* **REQUIRED WORK**: The lines wanted run from the first one below through the one with "Click the data label 4". Return them exactly.

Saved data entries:
BEGIN
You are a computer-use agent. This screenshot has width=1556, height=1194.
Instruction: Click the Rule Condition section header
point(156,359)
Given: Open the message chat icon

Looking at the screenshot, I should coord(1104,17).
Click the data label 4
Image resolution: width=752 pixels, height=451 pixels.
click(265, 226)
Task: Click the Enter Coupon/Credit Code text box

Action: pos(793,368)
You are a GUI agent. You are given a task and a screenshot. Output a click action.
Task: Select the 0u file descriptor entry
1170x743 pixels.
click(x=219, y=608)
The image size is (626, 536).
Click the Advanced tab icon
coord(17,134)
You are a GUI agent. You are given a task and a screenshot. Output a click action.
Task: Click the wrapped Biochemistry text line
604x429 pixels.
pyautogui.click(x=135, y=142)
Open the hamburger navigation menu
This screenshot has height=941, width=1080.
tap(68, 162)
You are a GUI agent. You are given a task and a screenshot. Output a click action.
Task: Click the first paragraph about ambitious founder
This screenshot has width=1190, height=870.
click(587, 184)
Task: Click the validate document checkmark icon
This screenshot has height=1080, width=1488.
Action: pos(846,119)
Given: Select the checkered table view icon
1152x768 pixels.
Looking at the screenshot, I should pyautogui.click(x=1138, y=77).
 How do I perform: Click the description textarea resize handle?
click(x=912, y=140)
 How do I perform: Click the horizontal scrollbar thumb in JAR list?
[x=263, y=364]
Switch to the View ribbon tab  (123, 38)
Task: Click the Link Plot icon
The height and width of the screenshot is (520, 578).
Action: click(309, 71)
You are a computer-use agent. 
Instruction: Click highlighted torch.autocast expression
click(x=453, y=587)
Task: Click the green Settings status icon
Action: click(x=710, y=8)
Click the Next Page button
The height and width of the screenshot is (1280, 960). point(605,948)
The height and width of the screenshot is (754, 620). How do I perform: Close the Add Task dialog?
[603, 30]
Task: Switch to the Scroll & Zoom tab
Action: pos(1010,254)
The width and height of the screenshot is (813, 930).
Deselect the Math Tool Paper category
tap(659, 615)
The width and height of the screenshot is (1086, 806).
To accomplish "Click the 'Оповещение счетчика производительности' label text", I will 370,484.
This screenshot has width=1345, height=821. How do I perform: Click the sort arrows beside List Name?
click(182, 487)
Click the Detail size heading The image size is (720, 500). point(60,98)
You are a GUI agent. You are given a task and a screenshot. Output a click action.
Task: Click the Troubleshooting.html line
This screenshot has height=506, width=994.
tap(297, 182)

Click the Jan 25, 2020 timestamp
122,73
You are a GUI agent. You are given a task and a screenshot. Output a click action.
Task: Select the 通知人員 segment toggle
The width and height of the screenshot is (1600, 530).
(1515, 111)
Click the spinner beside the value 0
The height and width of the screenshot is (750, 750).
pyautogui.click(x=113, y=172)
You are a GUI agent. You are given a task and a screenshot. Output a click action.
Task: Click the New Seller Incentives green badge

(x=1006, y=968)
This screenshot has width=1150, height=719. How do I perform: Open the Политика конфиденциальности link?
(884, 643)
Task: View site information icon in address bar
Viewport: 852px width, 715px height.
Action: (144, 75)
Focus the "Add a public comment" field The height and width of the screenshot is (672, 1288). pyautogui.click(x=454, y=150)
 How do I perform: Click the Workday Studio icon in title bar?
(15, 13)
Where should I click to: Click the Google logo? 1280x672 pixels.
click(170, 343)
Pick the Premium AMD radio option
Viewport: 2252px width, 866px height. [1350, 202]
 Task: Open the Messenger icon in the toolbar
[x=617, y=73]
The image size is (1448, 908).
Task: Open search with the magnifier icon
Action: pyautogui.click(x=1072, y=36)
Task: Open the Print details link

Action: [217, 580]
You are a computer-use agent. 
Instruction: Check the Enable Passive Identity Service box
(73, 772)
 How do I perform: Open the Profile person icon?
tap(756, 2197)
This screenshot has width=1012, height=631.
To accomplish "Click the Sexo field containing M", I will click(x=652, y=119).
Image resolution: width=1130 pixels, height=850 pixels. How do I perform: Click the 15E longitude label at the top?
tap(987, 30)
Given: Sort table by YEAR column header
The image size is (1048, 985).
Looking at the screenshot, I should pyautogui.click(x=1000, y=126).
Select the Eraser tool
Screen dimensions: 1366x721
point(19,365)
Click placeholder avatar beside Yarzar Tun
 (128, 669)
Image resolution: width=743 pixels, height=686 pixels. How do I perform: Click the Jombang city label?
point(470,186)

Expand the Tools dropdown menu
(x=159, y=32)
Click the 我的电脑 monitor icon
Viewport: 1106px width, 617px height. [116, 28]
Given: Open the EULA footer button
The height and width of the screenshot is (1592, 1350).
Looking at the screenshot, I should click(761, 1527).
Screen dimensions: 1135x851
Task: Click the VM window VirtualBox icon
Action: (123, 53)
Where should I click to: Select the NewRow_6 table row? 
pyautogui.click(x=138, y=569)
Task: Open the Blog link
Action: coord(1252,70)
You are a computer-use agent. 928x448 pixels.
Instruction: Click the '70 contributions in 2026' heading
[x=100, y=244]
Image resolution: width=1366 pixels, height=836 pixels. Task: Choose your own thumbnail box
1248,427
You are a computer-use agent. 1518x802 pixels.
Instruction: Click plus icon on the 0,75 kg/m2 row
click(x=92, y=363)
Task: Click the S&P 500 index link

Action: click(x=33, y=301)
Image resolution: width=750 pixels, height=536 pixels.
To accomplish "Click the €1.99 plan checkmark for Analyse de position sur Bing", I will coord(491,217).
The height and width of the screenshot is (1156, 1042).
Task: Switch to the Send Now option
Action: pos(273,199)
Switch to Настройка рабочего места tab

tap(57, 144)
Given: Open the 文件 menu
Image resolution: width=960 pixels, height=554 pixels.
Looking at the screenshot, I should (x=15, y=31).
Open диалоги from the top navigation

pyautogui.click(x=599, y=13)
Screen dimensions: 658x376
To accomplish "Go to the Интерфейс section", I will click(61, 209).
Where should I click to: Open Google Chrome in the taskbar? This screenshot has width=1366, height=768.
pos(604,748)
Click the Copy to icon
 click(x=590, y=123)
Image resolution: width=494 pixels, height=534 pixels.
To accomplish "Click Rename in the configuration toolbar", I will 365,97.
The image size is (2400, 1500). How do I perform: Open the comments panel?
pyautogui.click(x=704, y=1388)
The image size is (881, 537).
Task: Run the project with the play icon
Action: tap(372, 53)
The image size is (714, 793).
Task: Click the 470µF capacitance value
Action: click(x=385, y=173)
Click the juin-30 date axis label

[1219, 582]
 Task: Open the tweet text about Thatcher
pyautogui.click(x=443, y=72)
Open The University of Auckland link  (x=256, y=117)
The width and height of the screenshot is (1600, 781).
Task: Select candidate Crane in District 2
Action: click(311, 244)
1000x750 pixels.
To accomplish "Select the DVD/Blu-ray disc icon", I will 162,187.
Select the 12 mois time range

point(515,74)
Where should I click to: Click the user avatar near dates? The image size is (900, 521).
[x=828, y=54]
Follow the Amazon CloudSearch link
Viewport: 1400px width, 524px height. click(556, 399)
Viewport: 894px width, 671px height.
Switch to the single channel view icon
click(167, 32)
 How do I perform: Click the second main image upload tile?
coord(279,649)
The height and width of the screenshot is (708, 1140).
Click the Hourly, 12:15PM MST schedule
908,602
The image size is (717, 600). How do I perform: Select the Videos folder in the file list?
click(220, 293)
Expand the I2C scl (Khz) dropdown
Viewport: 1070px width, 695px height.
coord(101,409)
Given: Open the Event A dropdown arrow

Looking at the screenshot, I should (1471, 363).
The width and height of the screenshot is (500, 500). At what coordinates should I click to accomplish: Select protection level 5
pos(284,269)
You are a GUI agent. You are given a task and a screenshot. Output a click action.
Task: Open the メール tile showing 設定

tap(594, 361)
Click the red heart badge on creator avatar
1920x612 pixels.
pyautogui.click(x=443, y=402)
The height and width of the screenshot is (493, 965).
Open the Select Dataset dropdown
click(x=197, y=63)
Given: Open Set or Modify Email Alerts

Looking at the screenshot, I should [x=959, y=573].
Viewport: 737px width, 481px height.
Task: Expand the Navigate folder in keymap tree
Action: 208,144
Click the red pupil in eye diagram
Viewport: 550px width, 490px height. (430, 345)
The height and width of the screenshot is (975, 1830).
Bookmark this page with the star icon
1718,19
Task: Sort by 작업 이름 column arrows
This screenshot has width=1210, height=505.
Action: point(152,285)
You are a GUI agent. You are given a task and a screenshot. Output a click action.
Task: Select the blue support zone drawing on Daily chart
END
* **WRITTEN RESPONSE**:
You are a computer-use agent. This screenshot has width=1556, height=1194.
Instruction: Click the Rule Condition section header
point(156,359)
Given: Open the message chat icon

Looking at the screenshot, I should coord(1104,17).
Click the data label 4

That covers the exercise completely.